Jupiter is one of the planets. It is named for the highest deity in the Roman pantheon.

Jupiter is conspicuous and easy to recognize when you know what to look for, and is considered the most interesting planet to view through binoculars. It is not so bright as to instantly draw attention, but it is a good deal brighter than the brightest star. It is in fact the fourth brightest object in the sky (the others being the Sun, the Moon, and the planet Venus). Jupiter is not only brighter than any star, it also shines more steadily. Jupiter is visible in the sky about half the time, and is often high up and clear of surrounding houses and trees.

As of February, 2007, Jupiter is visible in the eastern sky before sunrise, and even in the early stages of dawn.

Through any pair of "real" binoculars (any binoculars that an adult uses for birding or hunting will do; they should be at least 7 power; a "spotting scope" is even better), you can see that Jupiter is not a star, but shows as a tiny round circle; astronomers say it has a visible "disc." Jupiter through binoculars looks about 1/5 the size as the Moon looks without binoculars.

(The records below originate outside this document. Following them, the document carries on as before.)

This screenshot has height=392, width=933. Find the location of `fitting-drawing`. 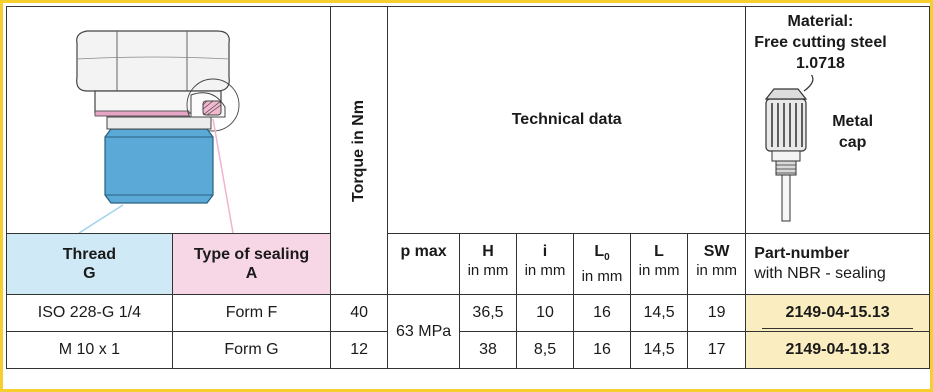

fitting-drawing is located at coordinates (158, 132).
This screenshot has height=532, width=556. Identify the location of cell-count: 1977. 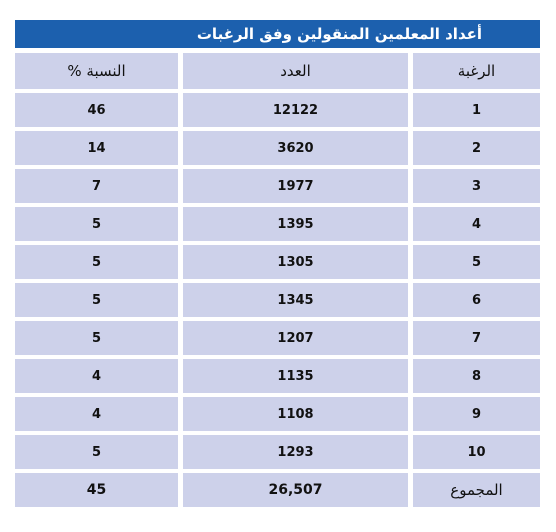
(293, 186).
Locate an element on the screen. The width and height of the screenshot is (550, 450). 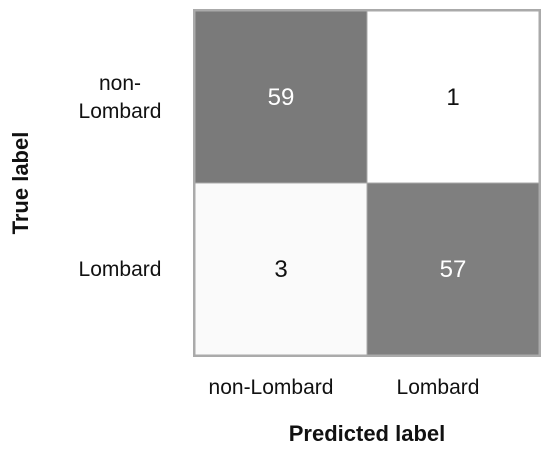
y-tick-label-1-line-0: Lombard is located at coordinates (120, 270).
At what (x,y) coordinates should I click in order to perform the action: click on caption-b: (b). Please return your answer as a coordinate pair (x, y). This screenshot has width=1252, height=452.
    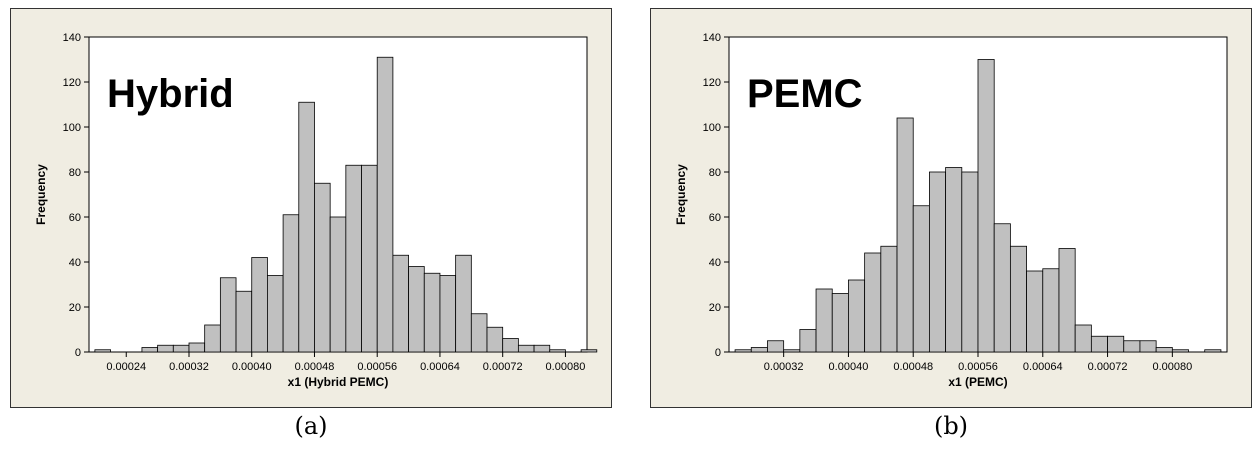
    Looking at the image, I should click on (951, 426).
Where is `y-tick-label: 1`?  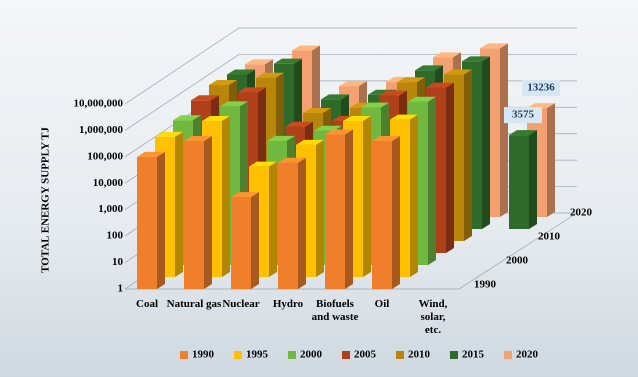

You can't see any of the dramatic markings that you see in photographs made by astronomers, but you can see that it is a round dot.

The exciting thing about Jupiter is that usually you will see two, three, or four little "stars" near it that are all lined up in a straight line, with each other, and with Jupiter. If you watch it night after night, these "stars" will change their position relative to Jupiter, but you almost always will see several of them and they will always be lined up. These are four of the satellites of Jupiter.